### BLOCCO DI TESTO

LA CALABRIA BRUCIA, SERVE PIÙ IMPEGNO
PER FARE PREVENZIONE SUL TERRITORIO

di ANTONIETTA MARIA STRATI – La Calabria brucia. Sono più di 80, infatti, gli incendi che stanno devastando la regione, da Bagnara-Scilla fino all’entroterra dell’Aspromonte. Un incubo che sembra non avere fine, nonostante le azioni messe in campo dal presidente della Regione, Roberto Occhiuto, che ha “sguinzagliato” droni per combattere i piromani.

Azioni che per  Legambiente Calabria, pur apprezzando l’attività repressiva e l’uso dei droni per scovare gli incendiari, non bastano. Serve una maggiore prevenzione del territorio.

La Calabria – ha ricordato Legambiente citando il dossier Ecomafia – nel 2022  è stata la regione con il più alto numero di incendi: 611 su un totale nazionale di 5.207 che hanno interessato una superficie boscata pari a 11.236 ha su un totale 68.665, mentre nel periodo 2017-2021 sono stati commessi 3.202 reati di incendio boschivo e sono andati in fumo 87.201 ettari.

######
### DATI FORNITI

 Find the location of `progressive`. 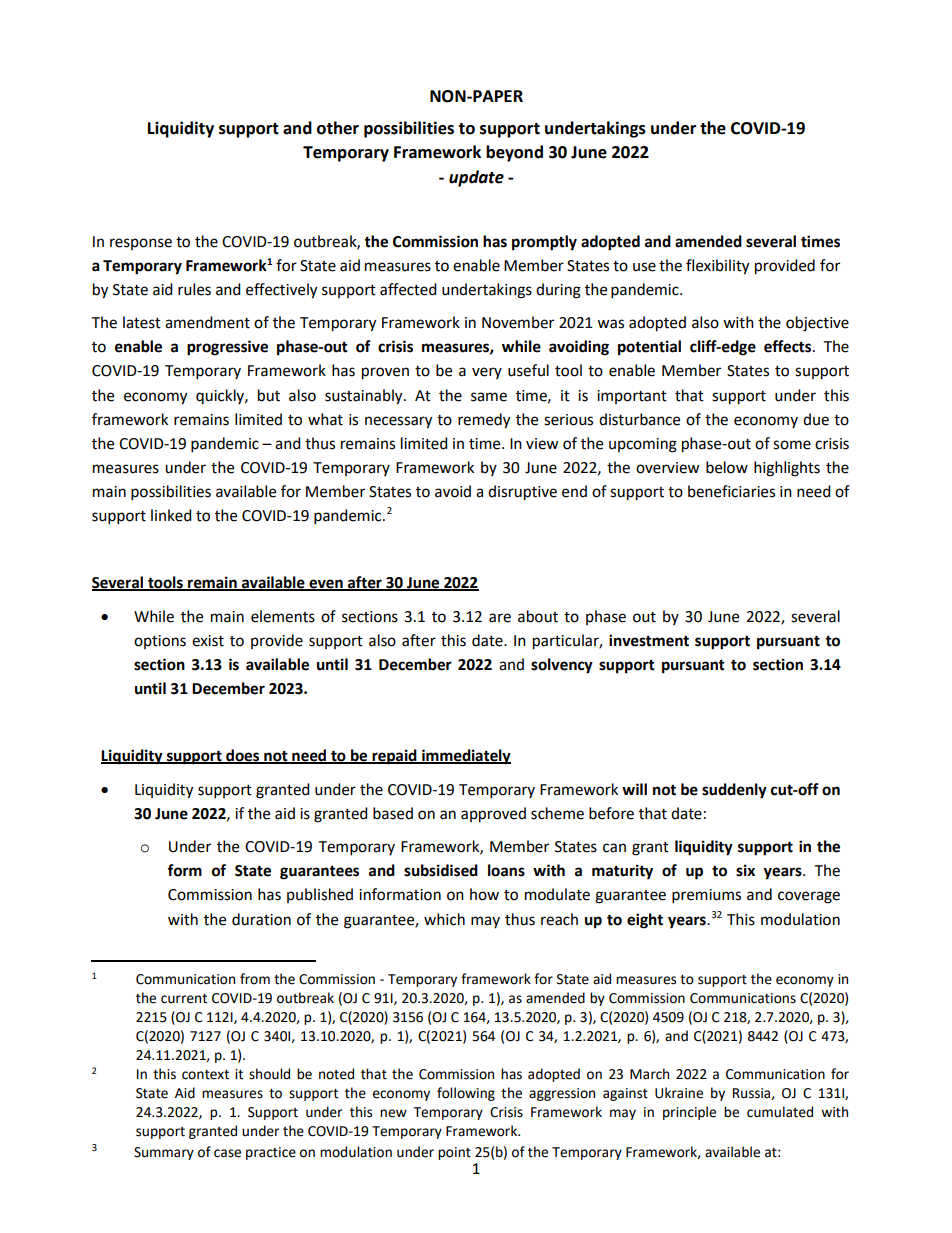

######

> **CONSEGNA A**
Secondo l'articolo sugli incendi in Calabria, quanti ettari sono andati in fumo nel periodo 2017-2021?
> **CONSEGNA B**
Riporta fedelmente il passo dell'articolo sugli incendi in Calabria compreso tra "di ANTONIETTA MARIA" e "combattere i piromani.", estremi inclusi.
I dati forniti non hanno alcun ruolo in questo lavoro.

> **RISPOSTA A**
87.201 ettari.

> **RISPOSTA B**
di ANTONIETTA MARIA STRATI – La Calabria brucia. Sono più di 80, infatti, gli incendi che stanno devastando la regione, da Bagnara-Scilla fino all’entroterra dell’Aspromonte. Un incubo che sembra non avere fine, nonostante le azioni messe in campo dal presidente della Regione, Roberto Occhiuto, che ha “sguinzagliato” droni per combattere i piromani.